Изменить размер шрифта - +
В тот самый миг, когда мы поверили, что убежали достаточно далеко, – она дотянулась, разыскала нас даже здесь, посреди засыпанного снегом леса без дорог, без человеческого жилья. Протянула свой длинный отравленный язык и скользнула им по краю нашего маленького уязвимого убежища – легко, беспрепятственно, как будто в нашем бегстве с самого начала не было ни малейшего смысла, как не бывает смысла в отчаянных усилиях измученного, обезумевшего от страха грызуна, забавляющих его когтистого истязателя – я вас вижу, я знаю, где вы, мне ничего не стоит убить вас, вы ничего не сможете мне противопоставить, я вползу к вам с каплей воды, с порывом ветра, и вы даже не заметите, как ваша смешная, нелепая битва будет проиграна.

Из беглецов мы превратились в наблюдателей – беспомощных и пассивных, достигших точки, за которой ничего не осталось; нам больше некуда было бежать, и теперь изо дня в день мы могли только следить за этапами жалкой и бессмысленной борьбы, происходившей на том берегу, в двух километрах от нас, гадая, сколько времени понадобится ей, чтобы победить этих почти незнакомых нам людей. Мы ничего не знали об этой борьбе – нам было неизвестно, все ли они больны, сколько из них еще живы, и единственным свидетельством того, что борьба еще продолжается, служили едва различимые на фоне низкого серого неба столбы дыма, поднимавшегося из печных труб.

Чтобы разглядеть их, нужно было выйти на улицу и пройти по вмёрзшим в лёд деревянным мосткам до самого края, туда, где густо растущие на острове деревья не загораживали обзора, и я не могу сосчитать, сколько раз за эти дни все мы, в одиночку, стараясь не столкнуться друг с другом, подходили к этому краю и поднимали глаза вверх, потому что до тех пор, пока дым поднимался, еще можно было делать вид, что не всё кончено, что каким-то невероятным, неизвестным способом им удастся спастись, пусть не всем, пусть хотя бы кому-то из них.

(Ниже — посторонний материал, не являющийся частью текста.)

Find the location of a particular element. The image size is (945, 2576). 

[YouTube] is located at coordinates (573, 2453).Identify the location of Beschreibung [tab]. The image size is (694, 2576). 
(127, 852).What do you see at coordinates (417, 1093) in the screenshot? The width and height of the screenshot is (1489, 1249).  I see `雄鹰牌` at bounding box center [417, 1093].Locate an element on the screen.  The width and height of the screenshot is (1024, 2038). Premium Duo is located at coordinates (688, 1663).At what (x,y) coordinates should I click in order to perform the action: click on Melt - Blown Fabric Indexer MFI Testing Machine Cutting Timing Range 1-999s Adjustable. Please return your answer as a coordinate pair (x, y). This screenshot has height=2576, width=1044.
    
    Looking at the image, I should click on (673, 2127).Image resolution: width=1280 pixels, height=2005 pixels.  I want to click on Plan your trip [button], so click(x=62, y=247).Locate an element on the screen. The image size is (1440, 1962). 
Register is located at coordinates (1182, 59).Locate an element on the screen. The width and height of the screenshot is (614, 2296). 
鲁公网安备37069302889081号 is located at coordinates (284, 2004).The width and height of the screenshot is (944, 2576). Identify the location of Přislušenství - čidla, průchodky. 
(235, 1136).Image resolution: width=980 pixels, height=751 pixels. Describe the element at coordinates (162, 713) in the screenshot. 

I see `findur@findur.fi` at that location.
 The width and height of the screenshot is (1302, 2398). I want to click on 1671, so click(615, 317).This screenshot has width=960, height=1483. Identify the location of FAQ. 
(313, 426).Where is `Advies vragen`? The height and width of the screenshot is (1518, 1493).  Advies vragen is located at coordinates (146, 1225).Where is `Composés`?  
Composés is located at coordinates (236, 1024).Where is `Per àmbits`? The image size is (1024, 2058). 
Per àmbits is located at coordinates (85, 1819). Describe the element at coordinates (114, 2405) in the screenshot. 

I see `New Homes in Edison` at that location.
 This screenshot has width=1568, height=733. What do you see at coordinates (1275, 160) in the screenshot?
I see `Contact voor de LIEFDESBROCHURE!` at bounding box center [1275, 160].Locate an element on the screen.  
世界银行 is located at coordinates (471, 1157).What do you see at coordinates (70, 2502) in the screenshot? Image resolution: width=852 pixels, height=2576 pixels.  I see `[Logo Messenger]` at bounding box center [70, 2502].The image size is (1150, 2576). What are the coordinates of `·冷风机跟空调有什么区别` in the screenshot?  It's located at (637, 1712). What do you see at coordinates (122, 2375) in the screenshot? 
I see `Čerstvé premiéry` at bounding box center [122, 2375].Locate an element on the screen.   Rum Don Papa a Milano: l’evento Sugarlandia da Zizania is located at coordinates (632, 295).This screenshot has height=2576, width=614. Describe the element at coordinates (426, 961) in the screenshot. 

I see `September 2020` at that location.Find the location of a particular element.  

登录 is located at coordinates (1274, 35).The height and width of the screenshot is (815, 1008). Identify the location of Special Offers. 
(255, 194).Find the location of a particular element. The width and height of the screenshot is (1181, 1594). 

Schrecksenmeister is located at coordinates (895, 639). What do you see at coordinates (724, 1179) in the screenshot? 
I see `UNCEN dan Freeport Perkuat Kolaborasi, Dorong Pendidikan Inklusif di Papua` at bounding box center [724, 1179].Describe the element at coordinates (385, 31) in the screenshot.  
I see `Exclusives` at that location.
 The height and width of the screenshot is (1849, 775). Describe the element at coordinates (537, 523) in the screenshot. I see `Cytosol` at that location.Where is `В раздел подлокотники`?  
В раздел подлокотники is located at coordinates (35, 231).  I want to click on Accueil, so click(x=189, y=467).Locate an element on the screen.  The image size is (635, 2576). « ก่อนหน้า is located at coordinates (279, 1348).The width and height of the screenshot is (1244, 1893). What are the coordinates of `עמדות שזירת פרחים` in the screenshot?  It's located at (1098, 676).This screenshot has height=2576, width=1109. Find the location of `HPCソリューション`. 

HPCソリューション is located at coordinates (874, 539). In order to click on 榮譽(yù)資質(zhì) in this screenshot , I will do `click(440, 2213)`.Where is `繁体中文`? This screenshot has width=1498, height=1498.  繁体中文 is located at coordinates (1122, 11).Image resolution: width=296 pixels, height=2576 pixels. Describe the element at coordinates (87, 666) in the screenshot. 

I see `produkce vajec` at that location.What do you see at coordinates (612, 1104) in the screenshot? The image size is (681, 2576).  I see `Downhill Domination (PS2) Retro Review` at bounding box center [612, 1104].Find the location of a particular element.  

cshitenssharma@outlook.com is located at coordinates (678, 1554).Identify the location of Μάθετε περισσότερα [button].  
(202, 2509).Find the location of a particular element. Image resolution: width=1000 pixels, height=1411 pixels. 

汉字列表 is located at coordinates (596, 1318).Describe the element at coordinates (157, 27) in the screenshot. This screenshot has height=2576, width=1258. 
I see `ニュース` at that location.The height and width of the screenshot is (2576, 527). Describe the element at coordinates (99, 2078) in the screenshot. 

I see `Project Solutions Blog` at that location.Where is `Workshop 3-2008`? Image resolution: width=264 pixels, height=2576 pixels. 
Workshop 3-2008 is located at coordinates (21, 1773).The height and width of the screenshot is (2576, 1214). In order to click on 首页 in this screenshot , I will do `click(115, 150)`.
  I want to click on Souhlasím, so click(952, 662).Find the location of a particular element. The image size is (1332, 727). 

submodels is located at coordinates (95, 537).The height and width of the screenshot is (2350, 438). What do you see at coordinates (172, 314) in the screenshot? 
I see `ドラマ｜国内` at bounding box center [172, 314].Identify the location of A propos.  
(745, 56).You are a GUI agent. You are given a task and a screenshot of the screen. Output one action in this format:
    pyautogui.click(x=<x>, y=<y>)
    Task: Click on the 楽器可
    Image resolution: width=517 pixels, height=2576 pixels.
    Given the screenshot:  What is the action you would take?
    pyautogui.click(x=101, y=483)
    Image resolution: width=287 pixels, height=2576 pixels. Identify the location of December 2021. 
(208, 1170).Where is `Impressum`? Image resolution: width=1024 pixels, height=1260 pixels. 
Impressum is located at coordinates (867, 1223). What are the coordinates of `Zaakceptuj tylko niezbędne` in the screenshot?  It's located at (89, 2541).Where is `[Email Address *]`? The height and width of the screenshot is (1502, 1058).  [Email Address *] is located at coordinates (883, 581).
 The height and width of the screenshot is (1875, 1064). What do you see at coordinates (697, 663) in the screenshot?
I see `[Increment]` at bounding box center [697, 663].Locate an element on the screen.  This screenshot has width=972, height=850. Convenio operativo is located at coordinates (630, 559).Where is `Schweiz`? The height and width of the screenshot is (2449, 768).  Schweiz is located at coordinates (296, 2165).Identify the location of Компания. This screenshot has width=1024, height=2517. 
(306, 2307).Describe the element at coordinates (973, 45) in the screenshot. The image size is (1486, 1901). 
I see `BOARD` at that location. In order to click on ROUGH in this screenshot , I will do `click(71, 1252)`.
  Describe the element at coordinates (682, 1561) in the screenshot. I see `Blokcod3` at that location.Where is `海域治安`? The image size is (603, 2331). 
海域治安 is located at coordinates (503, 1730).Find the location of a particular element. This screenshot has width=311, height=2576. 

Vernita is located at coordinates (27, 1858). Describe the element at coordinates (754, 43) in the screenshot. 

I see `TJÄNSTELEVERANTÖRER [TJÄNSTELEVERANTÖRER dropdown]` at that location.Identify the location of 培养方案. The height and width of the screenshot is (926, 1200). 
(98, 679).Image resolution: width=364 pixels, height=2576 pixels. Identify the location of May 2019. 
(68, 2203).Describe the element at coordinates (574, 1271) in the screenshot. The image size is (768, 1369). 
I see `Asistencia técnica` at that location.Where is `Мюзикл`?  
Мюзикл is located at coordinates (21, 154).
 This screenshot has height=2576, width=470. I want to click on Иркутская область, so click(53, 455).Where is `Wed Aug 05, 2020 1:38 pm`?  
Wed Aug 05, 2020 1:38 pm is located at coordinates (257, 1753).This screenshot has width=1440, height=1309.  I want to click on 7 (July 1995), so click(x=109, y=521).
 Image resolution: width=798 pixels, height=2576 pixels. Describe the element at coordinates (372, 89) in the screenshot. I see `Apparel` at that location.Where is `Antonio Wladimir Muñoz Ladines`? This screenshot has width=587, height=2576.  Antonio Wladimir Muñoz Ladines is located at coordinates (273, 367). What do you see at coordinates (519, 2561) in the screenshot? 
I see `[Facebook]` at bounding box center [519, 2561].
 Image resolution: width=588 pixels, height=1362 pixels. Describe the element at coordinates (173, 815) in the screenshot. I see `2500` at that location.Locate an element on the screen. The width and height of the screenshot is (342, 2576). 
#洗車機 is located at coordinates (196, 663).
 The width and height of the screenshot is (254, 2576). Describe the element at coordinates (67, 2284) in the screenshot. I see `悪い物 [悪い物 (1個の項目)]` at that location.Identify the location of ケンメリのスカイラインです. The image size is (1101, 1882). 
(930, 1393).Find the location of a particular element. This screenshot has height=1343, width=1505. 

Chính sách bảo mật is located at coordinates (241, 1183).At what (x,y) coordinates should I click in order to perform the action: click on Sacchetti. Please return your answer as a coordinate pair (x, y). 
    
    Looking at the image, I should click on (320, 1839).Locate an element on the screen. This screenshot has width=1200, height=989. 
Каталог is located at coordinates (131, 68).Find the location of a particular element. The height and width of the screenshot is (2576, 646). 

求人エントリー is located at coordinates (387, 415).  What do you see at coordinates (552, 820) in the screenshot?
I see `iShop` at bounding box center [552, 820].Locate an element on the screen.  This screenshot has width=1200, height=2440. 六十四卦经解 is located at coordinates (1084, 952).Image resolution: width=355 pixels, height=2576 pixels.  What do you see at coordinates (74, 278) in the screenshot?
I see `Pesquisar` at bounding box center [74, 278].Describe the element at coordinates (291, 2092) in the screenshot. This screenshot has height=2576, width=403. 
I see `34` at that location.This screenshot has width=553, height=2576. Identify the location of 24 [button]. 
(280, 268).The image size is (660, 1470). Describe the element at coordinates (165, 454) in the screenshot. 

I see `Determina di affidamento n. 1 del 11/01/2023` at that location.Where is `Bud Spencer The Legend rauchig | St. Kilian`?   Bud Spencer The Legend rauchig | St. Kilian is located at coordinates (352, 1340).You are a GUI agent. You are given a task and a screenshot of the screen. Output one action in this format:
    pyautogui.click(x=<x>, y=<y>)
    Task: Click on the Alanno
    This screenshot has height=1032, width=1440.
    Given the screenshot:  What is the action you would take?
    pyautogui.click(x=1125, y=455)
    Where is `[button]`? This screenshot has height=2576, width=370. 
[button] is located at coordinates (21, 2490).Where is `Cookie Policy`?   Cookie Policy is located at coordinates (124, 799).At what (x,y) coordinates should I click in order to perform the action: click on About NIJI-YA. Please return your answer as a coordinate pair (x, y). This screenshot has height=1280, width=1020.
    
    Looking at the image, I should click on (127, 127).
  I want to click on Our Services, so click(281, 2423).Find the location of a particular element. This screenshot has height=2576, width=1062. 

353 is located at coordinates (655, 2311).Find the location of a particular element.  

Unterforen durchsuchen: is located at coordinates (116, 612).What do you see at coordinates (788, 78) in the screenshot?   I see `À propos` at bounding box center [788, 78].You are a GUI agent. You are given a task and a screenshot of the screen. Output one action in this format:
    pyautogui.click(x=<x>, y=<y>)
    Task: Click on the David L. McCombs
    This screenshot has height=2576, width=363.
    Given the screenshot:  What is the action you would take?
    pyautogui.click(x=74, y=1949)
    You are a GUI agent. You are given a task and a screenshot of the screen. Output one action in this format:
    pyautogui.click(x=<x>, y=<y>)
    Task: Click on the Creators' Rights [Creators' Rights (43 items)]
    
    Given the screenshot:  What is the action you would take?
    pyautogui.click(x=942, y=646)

А потом наступил день, когда мы не увидели дыма – сколько бы ни вглядывались в мутный горизонт. И хотя это ещё можно было объяснить себе – пасмурная погода, плохая видимость, сильный ветер, нужно подождать до завтра и попробовать еще раз, – дыма не было ни назавтра, ни еще через день; и берег, и небо над ним выглядели пусто и безжизненно, необитаемо. Обманываться не было больше смысла – она победила, и мы остались одни.

Наверное, нам следовало сделать что-нибудь – что угодно, принятое в таких случаях: мы могли выпить, не чокаясь, могли вспомнить их имена – те, что успели узнать, и произнести их вслух, могли просто поговорить о них – но по какой-то странной причине мы не стали делать ничего. Напротив, мы перестали упоминать их, словно их никогда не было, словно вся эта маленькая колония, неожиданно вынырнувшая из небытия на самом краю нашего путешествия и спустя какой-нибудь месяц снова в него нырнувшая, была не более чем галлюцинацией, померещившейся нам где-то посреди испуганной кутерьмы последних проведенных в дороге дней, как если бы мы заснули где-то между Медвежьегорском и этим маленьким островом. Заснули и увидели сон, который уже закончился и о котором нет смысла вспоминать; и весь следующий месяц мы просто существовали – вяло, апатично, молча, открывая рот только затем, чтобы произнести какие-то самые простые слова, касающиеся маленьких ежедневных будничных дел, не думая о будущем, не строя планов, истощая скудные запасы еды, теряя силы.

Только в день, когда оказалось, что еды почти не осталось, а точнее – позже, ночью, когда мы с Сережей сидели на обледеневших деревянных мостках и он произнес «нам нужно сходить на тот берег», а я ответила быстро – быстрее, чем успела обдумать его слова, – «нельзя», реальность вдруг почти осязаемо перестала двоиться и совместилась, встала на место, как будто рассеялся хмель, как будто с щелчком закрепилась, наконец, нужная линза в медицинской оправе и стали видны все строчки проверочной таблицы на противоположной стене.